The Will That Speaks For You While You're Still Alive
- Eesha Sanas
- May 5
- 4 min read

There are two documents in the same family of planning tools that sound similar and do very different things. The first is a will — a document that takes effect after your death. The second is a living will — a document that takes effect while you are still alive, but cannot speak for yourself.
The overlap in the name has caused confusion for a long time. Families hear "living will" and think it is a variant of the ordinary will, perhaps one that operates while the testator is still alive. It is not. It is an entirely different instrument, addressed to an entirely different problem.
A 'Living Will' or an 'Advanced Medical Directive' allows an individual to record their choices regarding medical treatment and end-of-life care.
Note what is and is not in that sentence. There is no mention of property. There is no mention of heirs. There is no mention of executors. The living will is not about wealth at all. It is about decisions — medical decisions — made while the person is alive but no longer able to communicate, because of illness, accident, or cognitive decline.
This is a real and under-addressed planning gap for Indian families. Succession planning conversations focus almost entirely on what happens after death. The twelve months, or three years, or longer, of serious illness that may precede death — during which the patient cannot speak, or cannot decide, or cannot be relied on to make coherent decisions about her own treatment — is treated as a medical matter, not a legal planning matter.
The living will says it is a planning matter too. It says: before any of this happens, write down what you want.
What does "what you want" mean in practice? It means the hard questions. If you suffer a severe stroke and are in a persistent vegetative state, do you want to be kept on life support indefinitely? If you are diagnosed with late-stage cancer and medical teams are offering aggressive interventions with low probability of cure, do you want those interventions attempted, or do you want palliative care? If you are no longer able to recognise your family, do you want every measure taken to extend your life, or do you want comfort measures only?

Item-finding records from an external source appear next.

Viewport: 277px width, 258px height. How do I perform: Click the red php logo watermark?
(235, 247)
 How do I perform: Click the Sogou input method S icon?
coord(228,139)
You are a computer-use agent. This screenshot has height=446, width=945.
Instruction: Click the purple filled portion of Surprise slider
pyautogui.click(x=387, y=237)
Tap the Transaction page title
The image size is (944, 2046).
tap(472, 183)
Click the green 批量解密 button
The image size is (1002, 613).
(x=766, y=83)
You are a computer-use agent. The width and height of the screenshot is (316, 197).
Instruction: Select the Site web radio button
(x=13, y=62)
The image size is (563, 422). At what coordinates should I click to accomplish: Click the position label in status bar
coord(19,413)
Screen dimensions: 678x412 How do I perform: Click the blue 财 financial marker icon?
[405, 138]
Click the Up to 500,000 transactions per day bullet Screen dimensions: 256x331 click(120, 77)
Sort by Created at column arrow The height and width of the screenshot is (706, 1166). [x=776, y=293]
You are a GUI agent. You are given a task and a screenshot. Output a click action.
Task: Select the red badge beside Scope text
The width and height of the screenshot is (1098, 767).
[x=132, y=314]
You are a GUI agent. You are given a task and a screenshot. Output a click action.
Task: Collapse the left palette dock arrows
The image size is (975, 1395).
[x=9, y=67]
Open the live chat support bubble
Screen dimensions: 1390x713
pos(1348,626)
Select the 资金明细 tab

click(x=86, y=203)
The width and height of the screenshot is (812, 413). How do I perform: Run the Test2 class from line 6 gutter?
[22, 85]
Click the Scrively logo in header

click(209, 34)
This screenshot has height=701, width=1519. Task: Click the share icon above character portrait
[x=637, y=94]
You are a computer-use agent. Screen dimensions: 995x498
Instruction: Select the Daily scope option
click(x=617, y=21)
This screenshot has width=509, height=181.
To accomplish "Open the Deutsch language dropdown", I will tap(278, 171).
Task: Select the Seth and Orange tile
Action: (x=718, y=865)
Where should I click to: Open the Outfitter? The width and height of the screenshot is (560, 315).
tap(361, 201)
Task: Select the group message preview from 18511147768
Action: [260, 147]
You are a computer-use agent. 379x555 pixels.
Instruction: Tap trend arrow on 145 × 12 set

These are not abstract questions. They are questions that will arise for many Indian families. The difference a living will makes is that the questions are answered by the person whose body it is, rather than by relatives who are grieving, uncertain, and often in disagreement with one another.
Imagine Mrs. Malhotra, a retired academic in her late sixties. She has two adult children, one in Delhi and one in Singapore. Mrs. Malhotra has watched friends of her generation go through long, difficult final illnesses — some of them, in her view, extended well past the point where the quality of life was meaningful. She has thought about this carefully. She does not want the same for herself.
She writes a living will. It records her specific preferences: if she is terminally ill and unconscious, she does not want life-prolonging interventions. If she is in the late stages of dementia and no longer recognises her family, she wants palliative care only. She is specific about which interventions she accepts and which she refuses.
Three years later, Mrs. Malhotra suffers a massive stroke. She survives, but in a state her doctors describe as non-reversible. Her children are at her bedside. They are grieving. They are, for the first time in their lives, asked to make a decision for their mother about whether to continue aggressive treatment.
Because Mrs. Malhotra wrote a living will, that decision is not theirs to make from scratch. Their mother has already made it. Their role is to respect her wishes, not to imagine what she would have wanted. The medical team has a document to follow. The family has a clear path.
The stakes are emotional as much as medical. Families who have not had this conversation, and who have no document to fall back on, often find themselves in the worst kind of disagreement — not about property, but about the body of someone they love. One sibling wants every intervention tried. Another wants the parent released from suffering. Neither knows what the parent actually wanted, because the parent never said. A living will short-circuits that terrible disagreement.
The practical takeaway is that a living will is a separate, additional document that belongs in any complete estate plan. It is not a substitute for a will. It operates at a different stage of life, addresses a different question, and is read by a different audience — the doctors and the family, rather than the court and the executor.
For Indian families, where conversations about the end of life have historically been considered inauspicious or taboo, the living will is also a quiet way to have that conversation. It forces the question to be asked and answered while there is still time to answer it thoughtfully.
A will speaks for you after you are gone. A living will speaks for you while you are still here, but your voice has left the room.